Marina is Present
In 2010, Marina Abramović sat every day on a chair, from March 14 to May 31, for more than seven hundred hours. The performance, titled The Artist is Present, took place in the Museum of Modern Art (MoMA) in New York as a retrospective organised by the curator Klaus Biesenbach (MoMA, 2017). One at a time, the spectators were invited to sit in front of her and look into her eyes for as long as they wanted. Simple in the idea, powerful in terms of audience response. People were queuing, camping outside the museum for a chance to see Marina, to become part of the piece (Dorment, 2014). A lot of them left in tears (see Figure 1).
This essay will focus on the participative dimension of Abramović’s work, and, particularly on Marina Abramović Institute (MAI) and its relationship with her figure. Probably, The Artist is Present represents the event that better synthesises the passage of Abramović from being an artist acknowledged by the artistic community to becoming famous also for the general audience, turning, in a way, into a celebrity (Marcus, 2015).
Abramović was born in Belgrade in 1946, daughter of two ‘war heroes’ that fought for Tito.

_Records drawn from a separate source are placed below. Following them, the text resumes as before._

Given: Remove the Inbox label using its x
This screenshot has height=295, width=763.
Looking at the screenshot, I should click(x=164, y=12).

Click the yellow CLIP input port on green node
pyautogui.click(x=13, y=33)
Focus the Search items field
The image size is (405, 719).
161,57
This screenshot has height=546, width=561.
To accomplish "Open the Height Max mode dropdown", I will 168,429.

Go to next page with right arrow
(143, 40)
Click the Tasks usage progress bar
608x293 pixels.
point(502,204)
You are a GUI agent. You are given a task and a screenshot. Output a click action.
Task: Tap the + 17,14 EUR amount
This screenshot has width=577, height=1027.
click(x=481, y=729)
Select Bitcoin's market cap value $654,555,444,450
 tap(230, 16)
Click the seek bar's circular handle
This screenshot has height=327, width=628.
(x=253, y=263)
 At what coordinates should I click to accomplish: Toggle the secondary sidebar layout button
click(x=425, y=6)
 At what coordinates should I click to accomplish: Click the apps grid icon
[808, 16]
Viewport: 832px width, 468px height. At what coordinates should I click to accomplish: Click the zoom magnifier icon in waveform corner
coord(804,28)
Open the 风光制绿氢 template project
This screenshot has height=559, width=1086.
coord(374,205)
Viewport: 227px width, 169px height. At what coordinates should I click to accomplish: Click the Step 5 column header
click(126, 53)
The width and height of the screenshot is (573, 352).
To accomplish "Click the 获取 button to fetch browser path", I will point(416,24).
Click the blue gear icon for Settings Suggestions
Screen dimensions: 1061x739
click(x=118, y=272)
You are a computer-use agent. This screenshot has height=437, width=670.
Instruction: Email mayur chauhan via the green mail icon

She was given an almost military education by her rigid mother, growing up with very little affection but with ample access to culture and, since very young, encouraged to pursue a career as an artist (Abramović, 2016). She enrolled in the Academy of Fine Arts, at first, focusing mainly on painting. In 1968, she actively participated in the student protests and joined a group of five undergraduates that gathered regularly to talk about art (Abramović, 2016). As news about avant-garde movements and performance art reached Yugoslavia, she became thrilled by the possibilities of this medium and started inquiring about the opportunity to perform in an art centre (Danto, 2010). Unfortunately, her proposals were all rejected. If on the one hand, her life seemed to settle with a marriage and a teaching job, on the other, she started exhibiting sound installations, moving finally from visual art into the domain of immateriality (Abramović, 2016). The leap into performance art was about to happen.
Live and Death
In performance art, the body is the medium of the artwork: the creations incorporate the artists’ actions, either live or recorded (TATE, 2018). During the course of the 20th century, those works inevitably tried to find their place into the art world, among more academic art forms such as painting and sculpture, while incessantly reinventing themselves (Rockwell and Cowger, 2014).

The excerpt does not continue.